In the midst of the retail industry’s most lucrative time of the year, a new report finds the industry ranks fifth in overall cybersecurity health out of 18 major industries.

“As a trust-based industry the retail industry has a compelling reason to move up within the ranks,” says the report by cybersecurity firm SecurityScorecard. The company analyzed more than 1,900 companies in the retail industry and compared the results to 17 other major industries across a variety of cybersecurity categories.

The holiday shopping season is expected to rake in up to $682 billion, according to the National Retail Foundation. However, “for retailers who are not paying enough attention to their cybersecurity health, [the start of the holiday shopping season] could mean the start of a slippery slope from cyberattacks to reduced sales and eventually to store closures,” the report says.

Retailers make a particularly tempting target for cyber criminals, owing to all the customer data and credit card information they retain, making even small retailers potential targets. “Retailers are a goldmine of personal data but their high-profile nature and sometimes aging complex systems make them a popular target for hackers,” said Jeremy Drew, partner at UK-based law firm RPC, which recently released its own report on the cybersecurity environment for the retail industry.

The National Retail Foundation says it’s working on long-term solutions with all parties to ensure that consumer information is protected. “Cybersecurity is a perpetual game of high-stakes leapfrog where each new level of security devised by legitimate businesses is quickly overcome by criminals,” the NRF says, “so there is no single answer and no single industry that can provide it.”

Source: Security Scorecard, 2017 Retail & E-Commerce Report

Because retail is essentially a trust-based business, cybersecurity mishaps can cause customers to bolt to competitors. Nineteen percent of customers won’t shop at a store that’s been hacked recently, the report says, and 33 percent of customers stay away for at least three months.

Retailers suffered more than 4,000 security incidents over the last year, the report says. “Compounded with the fact that a cyberattack may increase a company’s churn by 2.9 percent, having poor cybersecurity health can be a real threat to the financial viability of companies in this industry.”

A particular weakness in the retail and e-commerce sector involves application security. Web applications have grown in importance and are a tempting target for hackers, but such applications haven’t kept up with increasing security demands. The retail sector ranks near the bottom in terms of cybersecurity performance, the report says, and it’s getting worse. “This year, web application exploits were one of the most common cybersecurity attacks against e-commerce retailers, accounting for 13 percent of all attacks,” the report says.

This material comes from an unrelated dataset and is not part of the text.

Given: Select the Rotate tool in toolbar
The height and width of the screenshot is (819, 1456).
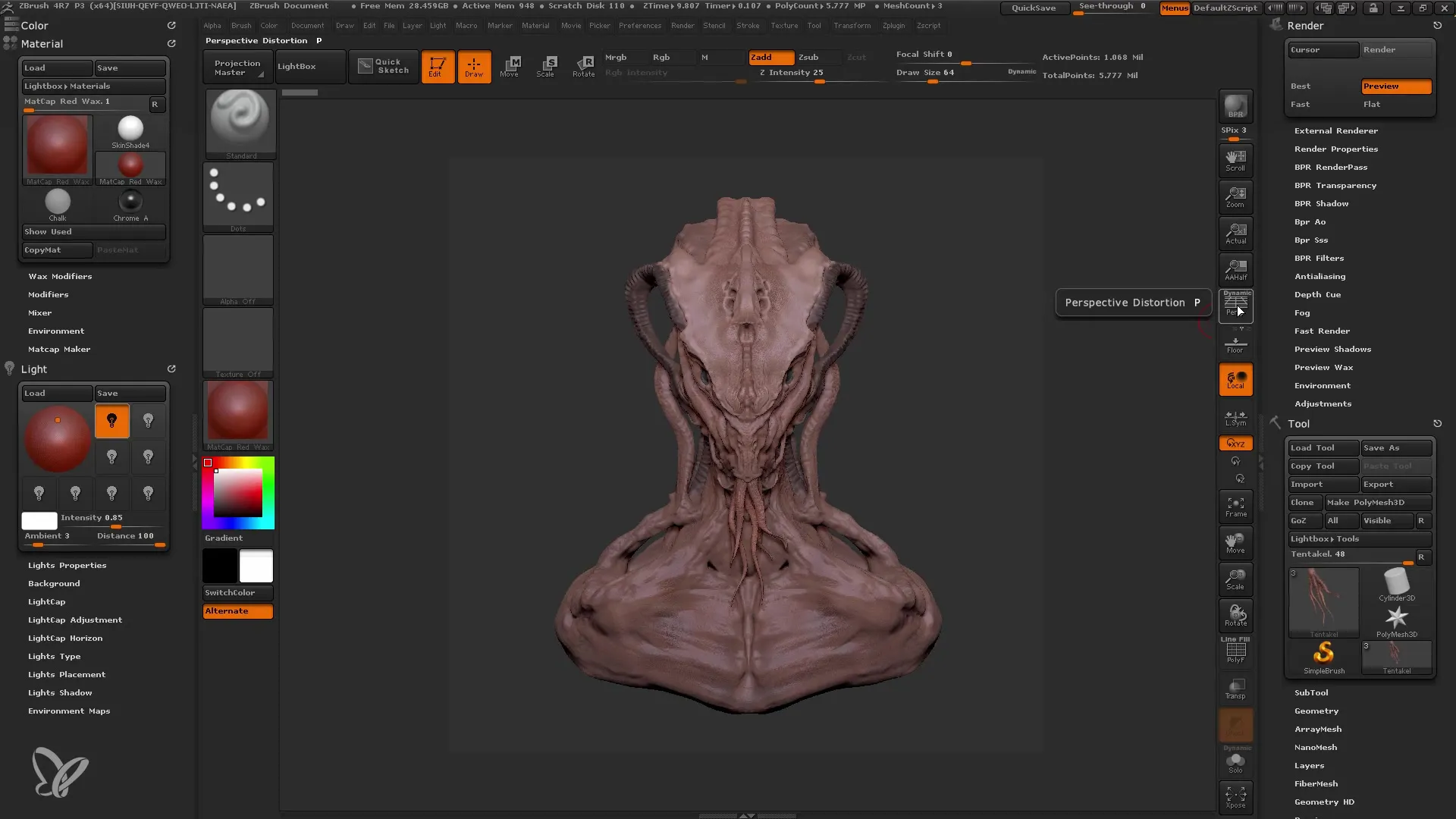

The root of the problem can be tracked to the “decentralized ownership of technology in brick-and-mortar shops,” the report says. In such instances, unqualified personnel may have been installing critical equipment, such as WiFi networks. The result: Vulnerabilities are introduced into the network that remain undetected until it’s too late.

A 2013 report found that 64 percent of retail stores took more than 90 days to detect intrusions, with the average time being 210 days.

The retail industry also finished dead last in the area of “DNS Health,” which is critical for the authenticity of emails. Inadequate protection in this area can lead to “increased potential for phishing attacks—a type of attack where a hacker tricks consumers to visit a fraudulent site and attempts to steal login credentials or credit card information,” the report says.

Weakest Sector in Retail

An analysis of the bottom 50 U.S. retailers reveals that clothing stores were among the poorest performers. “There were more poor performing clothing stores than poor performing department stores, car dealerships, food stores, grocery/pharmacy stores, wholesale retailers, office supply stores, and stores selling sports good combined,” the report says.

Source: Security Scorecard, 2017 Retail & E-Commerce Report

Top retailers scored in the mid-A range across 10 security factors, while bottom retailers received an overall grade in the mid-C range, on average, with network security and patching cadence—how often software updates are installed—receiving a grade of D.

“Ultimately, as cyberattacks continue to steal the headlines and consumers become more educated on the potential risks of poor cybersecurity performance, the retail industry, especially its bottom performers, will require significant investments in cybersecurity to keep its doors—physical or digital—open from this holiday season to the next,” the report says.